Notes. —Parnassus, a mountain of Greece, sacred to the Muses and Apollo and Bacchus. Dire ones, the Fates, Clotho, Lachesis and Atropos. Admetus, the husband of Alcestis, whose wife died to save his life. The Fates, the Destinies, the goddesses supposed to preside over human life: Clotho, who spins the thread of life; Lachesis, who determines the length of the thread; Atropos, who cuts it off. Woe-purfled, embroidered with woe. Weal-prankt, decked out with prosperity. Moirai, the Parcæ, the Fates. Zeus, Jupiter, the Supreme Being. Eld, old age. Sweet Trine, the Three, the Trinity of Fates. Bacchus, the Wine-God. Semele’s Son: Semele was the daughter of Cadmus and Harmonia; when Zeus appeared to her in his Divine splendour she was consumed by the flames and gave birth to Bacchus, whom Zeus saved from the fire and hid in his thigh. Bacchus, when made a god, raised her to heaven under the name of Thyone. Swound, a swoon. Cummers, gossips, female acquaintances. Collyrium, eye-wash. Pheræ, a town in Thessaly, where King Pheres reigned, who was the father of Admetus.

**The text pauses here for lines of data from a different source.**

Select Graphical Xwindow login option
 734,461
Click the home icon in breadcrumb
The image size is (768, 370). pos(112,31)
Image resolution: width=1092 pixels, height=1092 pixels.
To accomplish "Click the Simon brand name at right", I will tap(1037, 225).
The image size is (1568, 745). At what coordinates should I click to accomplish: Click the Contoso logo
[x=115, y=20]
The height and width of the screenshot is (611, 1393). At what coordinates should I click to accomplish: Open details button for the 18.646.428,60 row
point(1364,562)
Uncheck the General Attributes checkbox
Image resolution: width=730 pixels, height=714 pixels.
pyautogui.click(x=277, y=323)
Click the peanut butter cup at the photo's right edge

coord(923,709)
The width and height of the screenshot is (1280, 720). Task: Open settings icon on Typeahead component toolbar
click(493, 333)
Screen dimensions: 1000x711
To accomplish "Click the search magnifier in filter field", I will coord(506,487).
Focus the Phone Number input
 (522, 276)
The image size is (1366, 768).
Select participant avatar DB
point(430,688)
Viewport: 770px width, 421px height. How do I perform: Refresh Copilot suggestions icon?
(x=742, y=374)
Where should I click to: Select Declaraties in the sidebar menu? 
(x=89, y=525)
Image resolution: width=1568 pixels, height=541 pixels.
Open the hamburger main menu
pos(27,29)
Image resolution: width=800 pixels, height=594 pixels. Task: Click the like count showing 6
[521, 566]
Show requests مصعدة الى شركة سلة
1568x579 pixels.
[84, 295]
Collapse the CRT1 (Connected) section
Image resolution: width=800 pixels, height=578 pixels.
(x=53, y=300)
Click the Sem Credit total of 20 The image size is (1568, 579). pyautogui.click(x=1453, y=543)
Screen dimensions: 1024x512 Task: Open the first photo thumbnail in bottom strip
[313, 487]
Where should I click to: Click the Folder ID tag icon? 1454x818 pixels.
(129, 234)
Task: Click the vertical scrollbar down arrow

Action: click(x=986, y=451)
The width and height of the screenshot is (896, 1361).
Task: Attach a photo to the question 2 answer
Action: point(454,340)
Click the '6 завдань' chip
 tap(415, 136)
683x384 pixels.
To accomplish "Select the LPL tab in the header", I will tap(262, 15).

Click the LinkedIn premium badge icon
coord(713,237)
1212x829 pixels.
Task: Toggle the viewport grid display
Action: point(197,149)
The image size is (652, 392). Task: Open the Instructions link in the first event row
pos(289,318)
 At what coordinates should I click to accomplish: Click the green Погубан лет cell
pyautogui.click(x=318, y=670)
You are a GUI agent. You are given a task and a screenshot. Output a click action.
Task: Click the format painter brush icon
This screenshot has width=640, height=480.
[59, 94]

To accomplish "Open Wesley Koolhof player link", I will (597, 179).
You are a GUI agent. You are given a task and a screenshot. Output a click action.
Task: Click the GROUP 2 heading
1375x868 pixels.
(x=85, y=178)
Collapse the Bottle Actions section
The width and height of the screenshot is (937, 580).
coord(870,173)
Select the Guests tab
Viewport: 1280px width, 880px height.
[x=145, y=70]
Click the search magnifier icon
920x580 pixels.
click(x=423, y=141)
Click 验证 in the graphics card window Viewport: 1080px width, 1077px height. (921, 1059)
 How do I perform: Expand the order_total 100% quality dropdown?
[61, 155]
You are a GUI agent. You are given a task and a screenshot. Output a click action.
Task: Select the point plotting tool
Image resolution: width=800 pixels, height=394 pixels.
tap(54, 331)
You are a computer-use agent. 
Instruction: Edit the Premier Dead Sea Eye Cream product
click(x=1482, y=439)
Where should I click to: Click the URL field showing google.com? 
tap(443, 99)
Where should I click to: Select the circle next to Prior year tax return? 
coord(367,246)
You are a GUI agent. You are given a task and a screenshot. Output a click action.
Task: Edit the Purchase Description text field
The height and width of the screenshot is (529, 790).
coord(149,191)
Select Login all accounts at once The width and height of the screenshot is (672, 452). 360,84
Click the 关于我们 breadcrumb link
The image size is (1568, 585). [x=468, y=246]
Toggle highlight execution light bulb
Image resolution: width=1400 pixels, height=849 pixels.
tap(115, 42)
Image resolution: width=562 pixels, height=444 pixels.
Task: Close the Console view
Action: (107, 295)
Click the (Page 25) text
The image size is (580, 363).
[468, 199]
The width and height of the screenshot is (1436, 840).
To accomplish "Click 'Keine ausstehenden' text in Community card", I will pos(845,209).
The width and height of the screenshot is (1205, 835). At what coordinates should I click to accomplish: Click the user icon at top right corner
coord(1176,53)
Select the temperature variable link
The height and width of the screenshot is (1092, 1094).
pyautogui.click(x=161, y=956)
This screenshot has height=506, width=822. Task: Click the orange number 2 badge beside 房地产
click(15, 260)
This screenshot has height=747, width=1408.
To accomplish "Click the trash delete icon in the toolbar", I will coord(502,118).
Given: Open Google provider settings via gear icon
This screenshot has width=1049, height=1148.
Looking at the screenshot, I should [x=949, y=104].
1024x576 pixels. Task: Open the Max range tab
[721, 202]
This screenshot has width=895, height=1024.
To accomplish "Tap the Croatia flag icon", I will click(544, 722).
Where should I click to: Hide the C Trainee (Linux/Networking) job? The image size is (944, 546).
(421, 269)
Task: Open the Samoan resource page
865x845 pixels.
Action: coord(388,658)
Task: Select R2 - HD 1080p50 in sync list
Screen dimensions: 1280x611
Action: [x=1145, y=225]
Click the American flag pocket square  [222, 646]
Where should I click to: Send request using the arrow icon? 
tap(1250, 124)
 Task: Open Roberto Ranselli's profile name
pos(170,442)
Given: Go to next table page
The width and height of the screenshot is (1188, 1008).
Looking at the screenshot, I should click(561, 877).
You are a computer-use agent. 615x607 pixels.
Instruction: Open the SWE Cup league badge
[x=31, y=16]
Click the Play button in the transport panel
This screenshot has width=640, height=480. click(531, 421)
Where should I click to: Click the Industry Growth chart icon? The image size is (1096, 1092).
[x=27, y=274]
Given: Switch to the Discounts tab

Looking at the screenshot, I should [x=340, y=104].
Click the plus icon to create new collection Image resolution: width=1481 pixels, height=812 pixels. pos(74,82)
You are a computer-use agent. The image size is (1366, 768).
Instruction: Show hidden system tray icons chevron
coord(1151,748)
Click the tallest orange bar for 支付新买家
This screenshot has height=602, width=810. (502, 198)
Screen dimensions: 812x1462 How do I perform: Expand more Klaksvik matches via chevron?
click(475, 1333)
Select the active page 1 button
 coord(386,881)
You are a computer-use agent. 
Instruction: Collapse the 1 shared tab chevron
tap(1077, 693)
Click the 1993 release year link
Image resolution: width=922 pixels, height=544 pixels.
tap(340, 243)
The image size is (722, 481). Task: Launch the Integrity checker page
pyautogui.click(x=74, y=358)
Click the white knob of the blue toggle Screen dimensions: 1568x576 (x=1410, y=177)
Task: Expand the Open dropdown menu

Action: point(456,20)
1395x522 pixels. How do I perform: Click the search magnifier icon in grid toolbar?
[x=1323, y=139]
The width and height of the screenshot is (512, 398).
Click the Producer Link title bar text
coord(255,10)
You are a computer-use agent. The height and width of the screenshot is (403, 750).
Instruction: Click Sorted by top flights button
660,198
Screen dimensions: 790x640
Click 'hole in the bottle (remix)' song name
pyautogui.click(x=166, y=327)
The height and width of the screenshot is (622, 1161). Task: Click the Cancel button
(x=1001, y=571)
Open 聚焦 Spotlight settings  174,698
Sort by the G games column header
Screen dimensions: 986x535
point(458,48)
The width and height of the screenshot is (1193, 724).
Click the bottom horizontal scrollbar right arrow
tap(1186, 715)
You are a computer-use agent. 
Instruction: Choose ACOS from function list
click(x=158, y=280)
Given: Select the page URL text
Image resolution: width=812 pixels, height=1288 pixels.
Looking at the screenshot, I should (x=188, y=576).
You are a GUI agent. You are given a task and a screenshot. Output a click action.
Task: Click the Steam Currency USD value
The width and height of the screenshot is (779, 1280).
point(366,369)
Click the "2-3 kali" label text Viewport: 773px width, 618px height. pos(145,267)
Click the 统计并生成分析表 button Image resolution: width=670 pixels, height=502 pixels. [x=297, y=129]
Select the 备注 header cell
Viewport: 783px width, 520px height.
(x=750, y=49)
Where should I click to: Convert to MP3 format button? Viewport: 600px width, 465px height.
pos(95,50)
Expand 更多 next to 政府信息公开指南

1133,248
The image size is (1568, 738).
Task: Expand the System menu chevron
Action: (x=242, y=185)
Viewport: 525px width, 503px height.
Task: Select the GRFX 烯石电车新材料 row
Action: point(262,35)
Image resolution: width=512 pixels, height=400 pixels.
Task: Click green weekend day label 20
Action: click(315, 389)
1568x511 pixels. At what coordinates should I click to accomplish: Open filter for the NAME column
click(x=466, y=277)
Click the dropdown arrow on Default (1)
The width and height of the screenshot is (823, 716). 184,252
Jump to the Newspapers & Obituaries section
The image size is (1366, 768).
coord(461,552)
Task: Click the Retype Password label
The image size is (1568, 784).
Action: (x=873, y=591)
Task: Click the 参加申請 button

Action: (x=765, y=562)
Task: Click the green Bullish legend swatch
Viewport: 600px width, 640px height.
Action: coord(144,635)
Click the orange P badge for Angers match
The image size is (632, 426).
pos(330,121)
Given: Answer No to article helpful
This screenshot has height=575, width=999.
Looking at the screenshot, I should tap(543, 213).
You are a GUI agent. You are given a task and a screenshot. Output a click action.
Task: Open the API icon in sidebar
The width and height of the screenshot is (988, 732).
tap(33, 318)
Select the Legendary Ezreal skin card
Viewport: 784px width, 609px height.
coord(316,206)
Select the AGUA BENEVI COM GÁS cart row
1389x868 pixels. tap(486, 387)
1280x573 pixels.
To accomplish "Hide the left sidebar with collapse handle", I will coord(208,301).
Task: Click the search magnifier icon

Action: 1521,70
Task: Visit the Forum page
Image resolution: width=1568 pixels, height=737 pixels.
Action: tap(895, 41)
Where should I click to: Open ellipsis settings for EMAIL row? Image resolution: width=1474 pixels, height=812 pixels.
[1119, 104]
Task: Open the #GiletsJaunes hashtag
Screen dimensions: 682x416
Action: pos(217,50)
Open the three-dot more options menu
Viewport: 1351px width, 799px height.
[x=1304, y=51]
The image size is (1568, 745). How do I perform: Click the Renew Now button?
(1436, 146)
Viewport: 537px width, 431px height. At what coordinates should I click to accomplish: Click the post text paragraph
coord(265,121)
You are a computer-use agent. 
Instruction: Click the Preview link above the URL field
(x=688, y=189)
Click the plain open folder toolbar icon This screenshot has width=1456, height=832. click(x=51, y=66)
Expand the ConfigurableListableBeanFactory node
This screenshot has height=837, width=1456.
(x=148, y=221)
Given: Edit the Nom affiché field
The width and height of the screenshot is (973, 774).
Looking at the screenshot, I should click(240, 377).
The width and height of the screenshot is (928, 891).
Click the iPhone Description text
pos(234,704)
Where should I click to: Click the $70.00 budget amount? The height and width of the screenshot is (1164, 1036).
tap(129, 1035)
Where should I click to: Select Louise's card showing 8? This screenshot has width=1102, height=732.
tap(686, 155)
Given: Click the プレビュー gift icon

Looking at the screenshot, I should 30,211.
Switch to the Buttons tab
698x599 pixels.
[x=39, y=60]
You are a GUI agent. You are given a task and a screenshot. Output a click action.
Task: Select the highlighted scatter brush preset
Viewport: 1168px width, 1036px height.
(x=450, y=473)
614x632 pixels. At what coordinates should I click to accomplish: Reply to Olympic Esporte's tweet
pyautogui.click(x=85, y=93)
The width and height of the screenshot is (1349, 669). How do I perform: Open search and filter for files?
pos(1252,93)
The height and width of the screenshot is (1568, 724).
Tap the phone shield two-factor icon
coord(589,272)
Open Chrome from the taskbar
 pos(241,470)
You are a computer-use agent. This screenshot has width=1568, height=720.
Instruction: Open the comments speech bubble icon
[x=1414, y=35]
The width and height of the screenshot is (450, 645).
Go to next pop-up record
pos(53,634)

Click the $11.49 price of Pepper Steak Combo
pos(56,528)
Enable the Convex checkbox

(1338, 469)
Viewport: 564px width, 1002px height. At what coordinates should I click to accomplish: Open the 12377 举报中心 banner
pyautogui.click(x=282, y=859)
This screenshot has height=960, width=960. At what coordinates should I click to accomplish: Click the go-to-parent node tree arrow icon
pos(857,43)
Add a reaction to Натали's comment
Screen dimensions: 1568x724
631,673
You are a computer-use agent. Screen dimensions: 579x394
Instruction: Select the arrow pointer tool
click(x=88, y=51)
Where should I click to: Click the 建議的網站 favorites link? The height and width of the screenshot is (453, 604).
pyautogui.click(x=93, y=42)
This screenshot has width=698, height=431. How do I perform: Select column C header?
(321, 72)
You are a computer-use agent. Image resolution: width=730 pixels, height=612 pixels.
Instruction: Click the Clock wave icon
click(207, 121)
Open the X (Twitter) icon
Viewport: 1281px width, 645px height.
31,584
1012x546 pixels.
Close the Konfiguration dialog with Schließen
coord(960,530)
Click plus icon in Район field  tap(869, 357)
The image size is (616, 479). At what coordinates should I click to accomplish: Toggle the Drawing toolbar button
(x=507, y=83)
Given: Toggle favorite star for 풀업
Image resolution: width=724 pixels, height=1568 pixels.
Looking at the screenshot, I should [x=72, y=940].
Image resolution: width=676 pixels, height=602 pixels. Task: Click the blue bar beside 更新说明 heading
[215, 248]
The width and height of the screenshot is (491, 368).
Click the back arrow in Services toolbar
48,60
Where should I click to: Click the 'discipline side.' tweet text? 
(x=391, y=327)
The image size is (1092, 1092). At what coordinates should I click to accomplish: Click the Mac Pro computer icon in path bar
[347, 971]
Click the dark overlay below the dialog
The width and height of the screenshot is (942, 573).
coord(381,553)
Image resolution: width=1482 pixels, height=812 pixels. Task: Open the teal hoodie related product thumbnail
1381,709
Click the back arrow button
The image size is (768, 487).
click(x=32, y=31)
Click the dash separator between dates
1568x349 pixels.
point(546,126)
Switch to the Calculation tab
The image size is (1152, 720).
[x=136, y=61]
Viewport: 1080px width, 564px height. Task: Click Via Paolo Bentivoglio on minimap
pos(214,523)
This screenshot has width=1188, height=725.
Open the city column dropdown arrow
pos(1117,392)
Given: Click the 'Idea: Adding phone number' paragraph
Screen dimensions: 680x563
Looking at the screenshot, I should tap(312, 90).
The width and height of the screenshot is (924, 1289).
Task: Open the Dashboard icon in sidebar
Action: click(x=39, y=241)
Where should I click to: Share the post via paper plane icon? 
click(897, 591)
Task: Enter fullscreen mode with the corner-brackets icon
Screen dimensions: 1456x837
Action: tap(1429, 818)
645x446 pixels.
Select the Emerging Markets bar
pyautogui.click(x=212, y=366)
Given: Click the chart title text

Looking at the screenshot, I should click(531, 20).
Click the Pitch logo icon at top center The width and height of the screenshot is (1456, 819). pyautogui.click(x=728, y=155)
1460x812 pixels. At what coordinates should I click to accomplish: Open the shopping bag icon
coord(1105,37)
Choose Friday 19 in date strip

Apparent Failure. (Dramatis Personæ, 1864.) Mr. Ruskin has laboured hard to save St. Mark’s, Venice, from the destroying hand of the restorer. Mr. Browning wrote this poem to save from complete destruction a much less important, though a celebrated building, the Paris Morgue, the deadhouse wherein are exposed the bodies of persons found dead, that they may be claimed by their friends. The Doric little Morgue is close to Notre Dame, on the banks of the Seine, and is one of the sights of Paris – repulsive as it is – which everybody makes a point of seeing. The poet entered the building and saw behind the great screen of glass three bodies exposed for identification on the copper couch fronting him. They were three men who had killed themselves, and the poet mentally questions them why they abhorred their lives so much. You “poor boy” wanted to be an emperor, forsooth; you “old one” were a red socialist, and this next one fell a prey to misdirected love. The three deadly sins of Pride, Covetousness, and Lust had each its victim. And before them stands the poet of optimism, not staggered in his doctrine even by this sad sight. Not for a moment does his faith fail that “what God blessed once can never prove accurst.” His optimism in this poem is at high-water mark; where some weak-kneed believers in humanity would have found a breaking link in the chain, Mr. Browning sees but “apparent failure,” and declines to believe the doom of these poor wrecks of souls to be final.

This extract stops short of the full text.